**DIRECTIONS FOR THIS TASK**:
Gather every line below that contains the string "screenshot" and copy each one in full.

────────

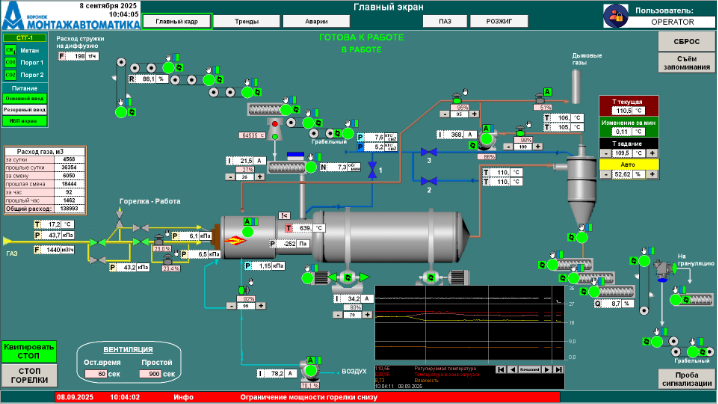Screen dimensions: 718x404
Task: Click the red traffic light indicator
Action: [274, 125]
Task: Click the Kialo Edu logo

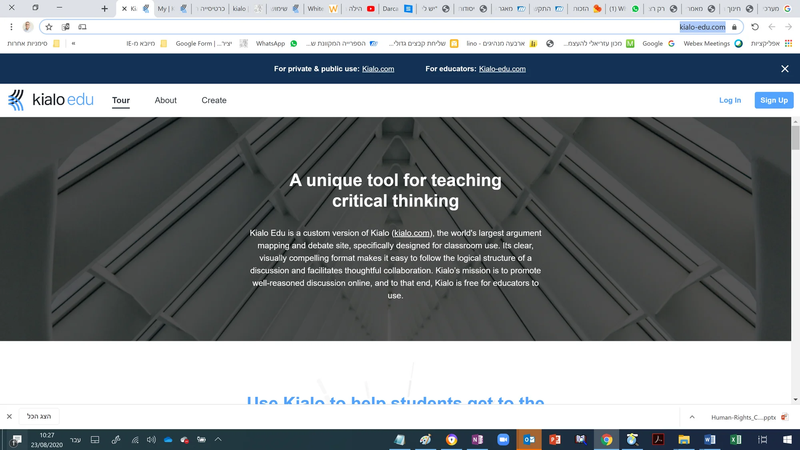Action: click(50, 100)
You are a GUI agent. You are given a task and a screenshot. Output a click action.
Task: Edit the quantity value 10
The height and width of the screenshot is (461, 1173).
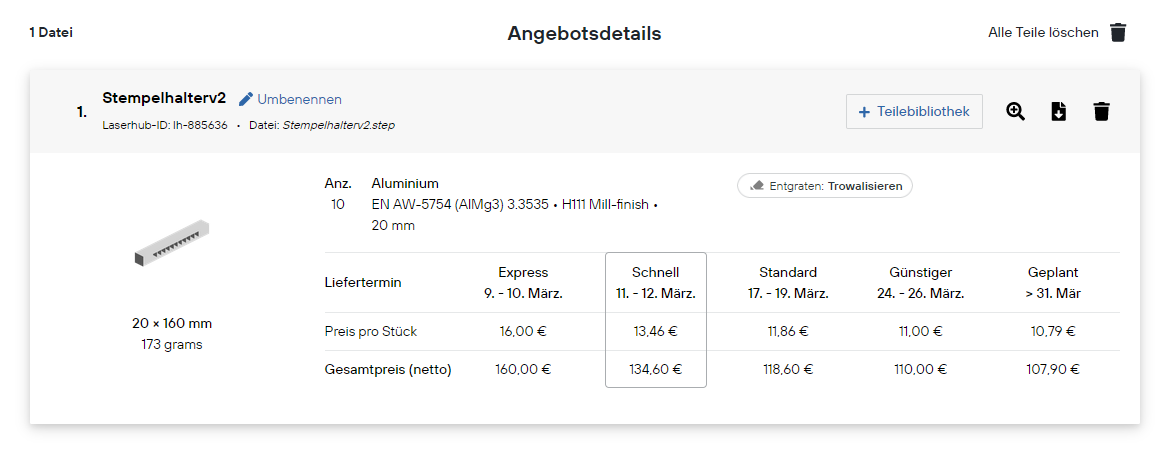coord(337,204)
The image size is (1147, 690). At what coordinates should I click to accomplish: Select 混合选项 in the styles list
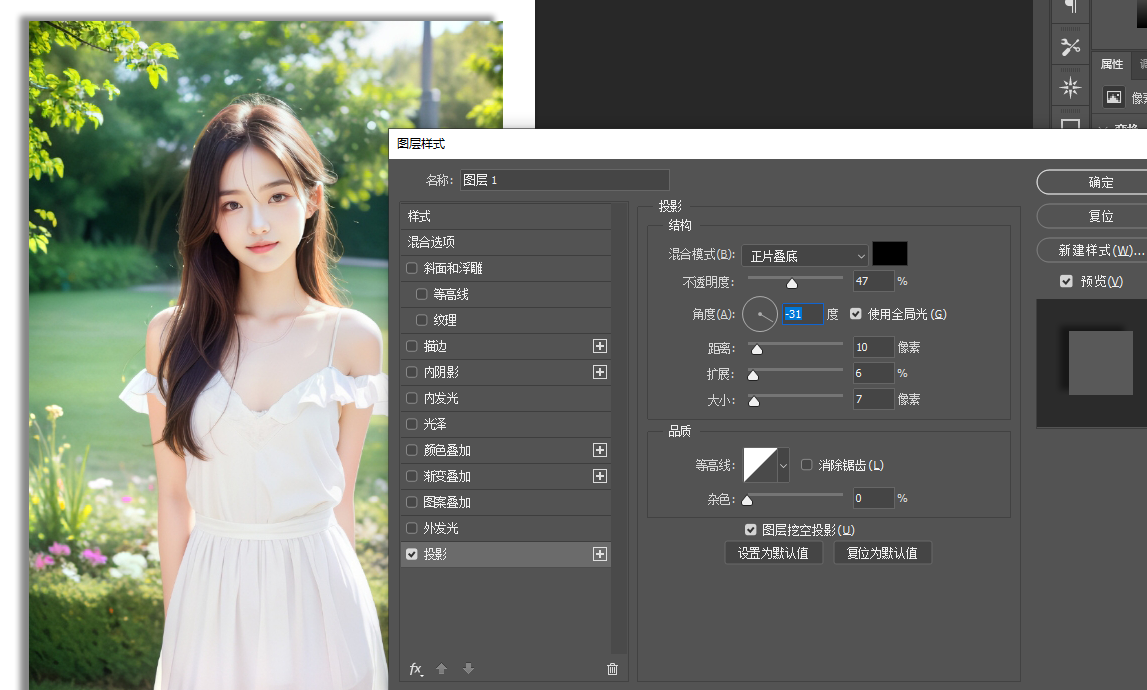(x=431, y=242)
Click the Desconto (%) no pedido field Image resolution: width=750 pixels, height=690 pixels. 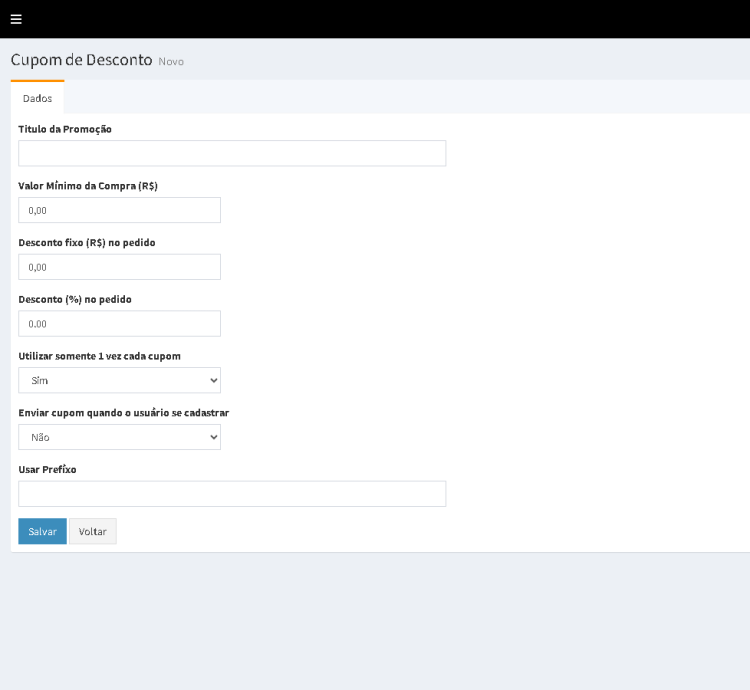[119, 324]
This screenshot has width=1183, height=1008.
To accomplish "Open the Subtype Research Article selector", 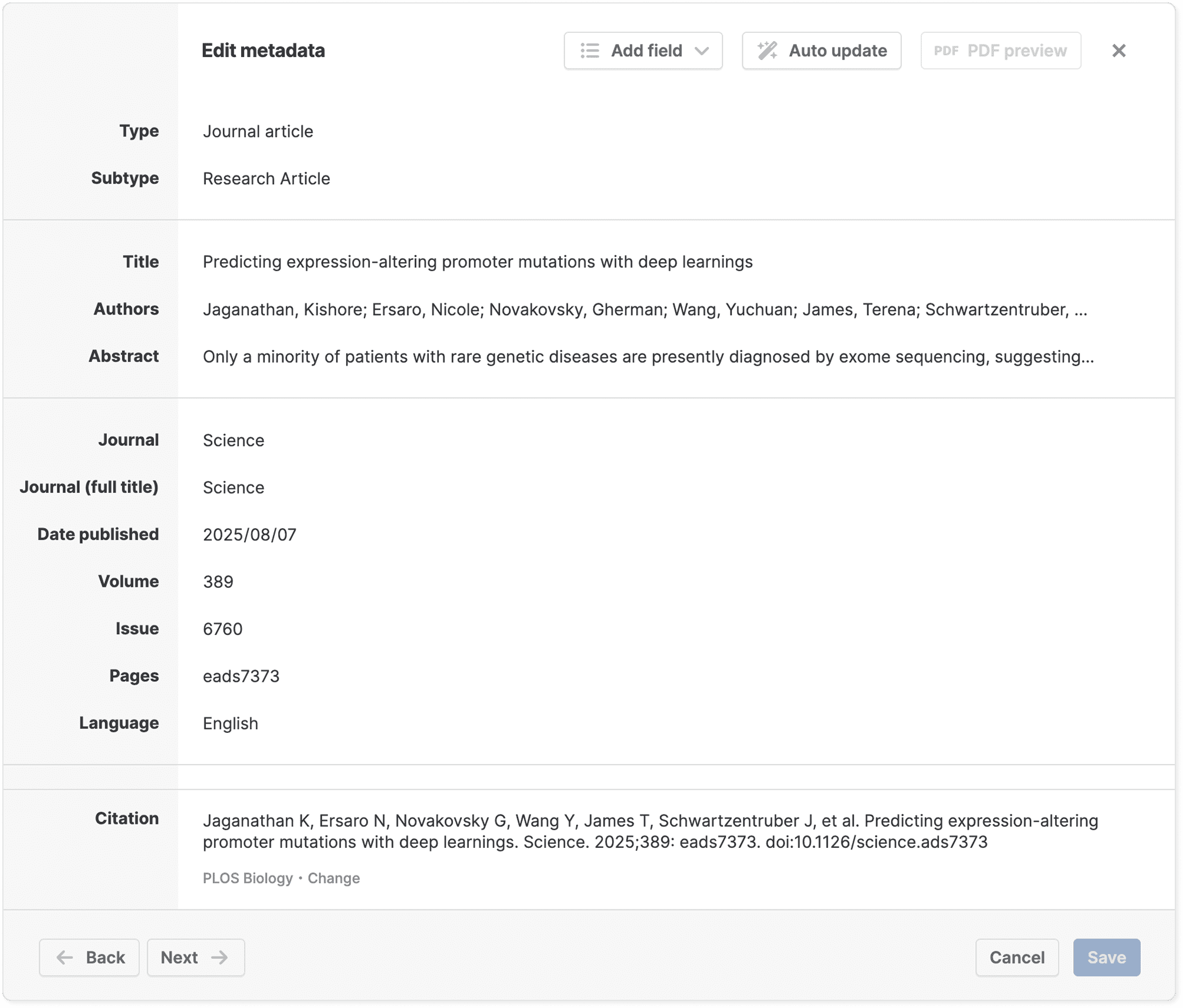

────────

**COMPLETED TASK**:
You are a GUI agent. You are given a task and a screenshot. Output a click action.
The height and width of the screenshot is (461, 1173).
This screenshot has width=1183, height=1008.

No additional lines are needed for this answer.